Subtracting Integers

• When subtracting integers, remember to keep the sign of the larger number.
• If the signs are the same, subtract the absolute values and keep the sign.
• If the signs are different, add the absolute values and keep the sign of the larger number.

Subtracting Integers

Trivia: When subtracting integers, you subtract the absolute values and keep the sign of the larger number. This means that the result will have the same sign as the number with the greater absolute value. For example, when subtracting -7 from 3, you subtract 7 from 3 and keep the negative sign, resulting in -4.

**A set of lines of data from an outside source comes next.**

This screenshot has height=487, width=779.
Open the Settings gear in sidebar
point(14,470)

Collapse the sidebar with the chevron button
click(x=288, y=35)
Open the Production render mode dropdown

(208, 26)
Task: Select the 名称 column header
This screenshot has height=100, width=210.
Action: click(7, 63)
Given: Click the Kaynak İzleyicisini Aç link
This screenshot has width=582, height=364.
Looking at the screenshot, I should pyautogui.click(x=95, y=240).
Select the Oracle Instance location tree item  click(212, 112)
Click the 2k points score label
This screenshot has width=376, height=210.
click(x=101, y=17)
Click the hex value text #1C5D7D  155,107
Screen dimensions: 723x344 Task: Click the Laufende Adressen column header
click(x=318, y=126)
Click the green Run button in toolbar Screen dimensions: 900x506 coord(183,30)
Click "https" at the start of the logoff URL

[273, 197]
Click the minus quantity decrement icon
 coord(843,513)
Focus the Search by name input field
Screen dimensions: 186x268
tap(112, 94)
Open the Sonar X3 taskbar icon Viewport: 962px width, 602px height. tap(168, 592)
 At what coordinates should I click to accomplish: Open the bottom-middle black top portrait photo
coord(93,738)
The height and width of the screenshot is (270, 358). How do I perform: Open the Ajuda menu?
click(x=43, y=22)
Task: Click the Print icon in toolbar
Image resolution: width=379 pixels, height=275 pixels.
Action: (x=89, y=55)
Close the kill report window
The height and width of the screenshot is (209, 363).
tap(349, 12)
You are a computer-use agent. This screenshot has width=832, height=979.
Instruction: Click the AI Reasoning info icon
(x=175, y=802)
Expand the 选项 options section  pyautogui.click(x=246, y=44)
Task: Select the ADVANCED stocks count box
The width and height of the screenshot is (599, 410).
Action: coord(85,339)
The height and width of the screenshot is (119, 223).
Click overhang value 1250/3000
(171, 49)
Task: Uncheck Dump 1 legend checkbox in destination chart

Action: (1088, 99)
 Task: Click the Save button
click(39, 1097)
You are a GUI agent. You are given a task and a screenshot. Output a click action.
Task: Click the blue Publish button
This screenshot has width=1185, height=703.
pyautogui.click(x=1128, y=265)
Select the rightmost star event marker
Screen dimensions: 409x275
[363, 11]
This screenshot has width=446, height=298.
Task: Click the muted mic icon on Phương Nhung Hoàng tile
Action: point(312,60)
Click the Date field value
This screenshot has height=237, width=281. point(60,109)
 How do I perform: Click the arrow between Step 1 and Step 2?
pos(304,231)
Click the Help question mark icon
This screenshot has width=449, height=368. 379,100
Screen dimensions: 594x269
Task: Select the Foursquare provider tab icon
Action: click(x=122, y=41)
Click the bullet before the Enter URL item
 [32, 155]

Absolute Value of Integers

The absolute value of an integer is its distance from zero on the number line. It is always positive or zero. To find the absolute value of an integer, remove the negative sign if it has one. Example: |-5| = 5.

• Properties: |a| = |-a|, |0| = 0
• Applications: Distance, temperature, magnitude

Absolute Value

Trivia: The property of absolute value is that it is always positive or zero. It is never negative. The absolute value of a number is its distance from zero on the number line. For example, the absolute value of -5 is 5, and the absolute value of 0 is 0.

Real-World Applications of Integers

• Temperature: Negative integers are used to represent temperatures below zero.
• Bank Transactions: Positive integers represent deposits, while negative integers represent withdrawals.
• Football Scores: Positive integers represent points scored by one team, while negative integers represent points scored by the opposing team.

Opposing Team Scores

Trivia: In football, the opposing team's scores represent the points they have earned throughout the game. It is important to keep track of these scores to determine the winner. Bank transactions and temperature are unrelated to football scores. None of the above options represent points scored by the opposing team.